Gauche : de vieilles recettes avec un peu de vert

01 Juillet 2020

Le succès, dans plusieurs grandes villes du pays, de listes municipales conduites par Europe écologie – Les Verts (EELV) a suscité de nouvelles conversions à l’écologie à gauche.

Olivier Faure, le premier secrétaire du Parti socialiste, s’est revendiqué de la vague verte, expliquant s’être battu depuis deux ans pour « l’union des partis de gauche et des écologistes ». Il s’est ensuite empressé de se dire prêt, pour la présidentielle de 2020, à se ranger derrière le candidat qui incarnerait « le bloc social- écologiste ». Il est vrai que le Parti socialiste, laminé lors des précédentes élections, peut d’autant plus proclamer d’avance son ralliement à une candidature verte, qu’il ne peut guère prétendre à la première place dans l’attelage tirant le char de la gauche.

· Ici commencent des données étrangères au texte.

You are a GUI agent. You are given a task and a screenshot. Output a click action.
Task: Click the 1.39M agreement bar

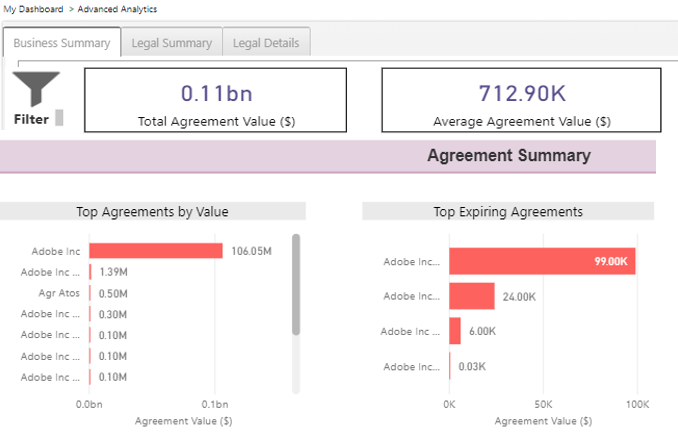coord(91,272)
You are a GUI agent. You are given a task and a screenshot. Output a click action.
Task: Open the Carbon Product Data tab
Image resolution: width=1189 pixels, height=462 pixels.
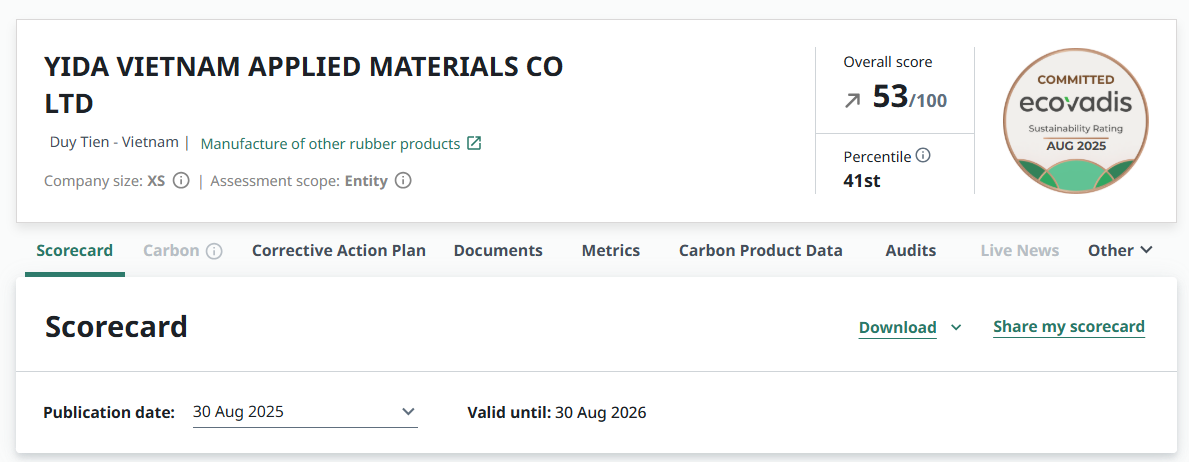[x=761, y=250]
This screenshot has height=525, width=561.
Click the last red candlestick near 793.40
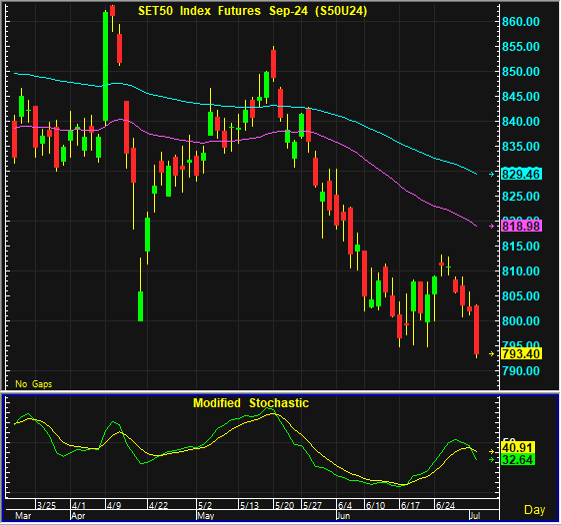coord(477,330)
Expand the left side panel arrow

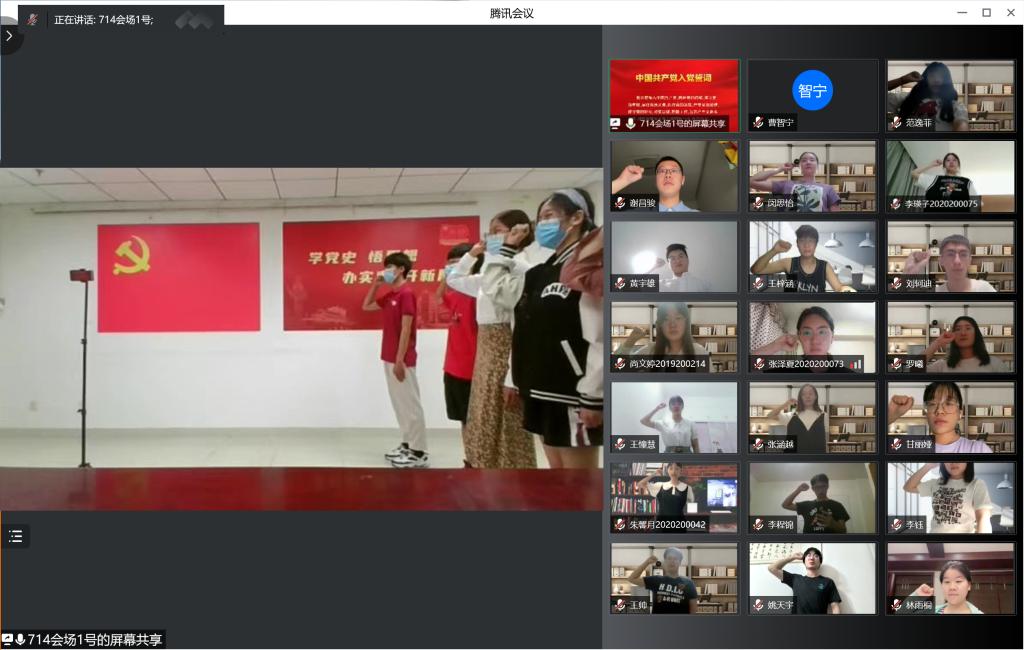coord(9,35)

Ce ne sont pas Les Verts qui lui donneront tort ! L’eurodéputé EELV Yannick Jadot a ainsi déclaré : « Il y aura clairement un avant et un après municipales 2020. » Dans son monde d’après, « c’est plus que l’union des gauches qui est possible. C’est une recomposition du paysage politique, autour de l’écologie. » Voilà le cadre des futures tractations entre les partis de gauche posé.

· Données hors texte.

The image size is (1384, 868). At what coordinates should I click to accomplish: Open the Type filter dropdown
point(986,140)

Du côté des dirigeants du Parti communiste, qui ont encore moins que le PS les moyens de peser, on se félicite de toutes les situations où « l’union des forces de gauche locales a permis la victoire ». Et Ian Brossat affirme : « Il faut continuer à construire des convergences à l’échelle nationale. Nous avons montré que la condition de la victoire, c’est le rassemblement. » Voilà un langage déjà entendu, qui a d’ailleurs déjà mené la gauche au gouvernement avec Hollande par exemple, avec le résultat que l’on connaît. Alors, se rassembler pour gagner quoi, et derrière quel programme ? Si celui-ci est désormais habillé de vert, jamais il n’est question de remettre en cause la domination de la bourgeoisie sur l’économie et la société. Jamais il n’est question d’expliquer aux travailleurs qu’il faudra arracher son pouvoir de nuisance à la classe capitaliste dominante.

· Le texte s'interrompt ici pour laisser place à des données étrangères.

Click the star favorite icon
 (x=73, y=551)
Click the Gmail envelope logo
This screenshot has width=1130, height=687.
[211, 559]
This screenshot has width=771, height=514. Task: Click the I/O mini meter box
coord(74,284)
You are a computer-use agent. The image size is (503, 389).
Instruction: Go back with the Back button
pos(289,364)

La classe ouvrière a effectivement besoin d’unir et de rassembler toutes ses forces dans la guerre que lui mènent les capitalistes. Mais ce n’est pas une énième variante de coalition de gauche, ne proposant rien pour lutter contre les responsables de la crise économique, sociale et écologique qui menace l’humanité, qui le lui permettra.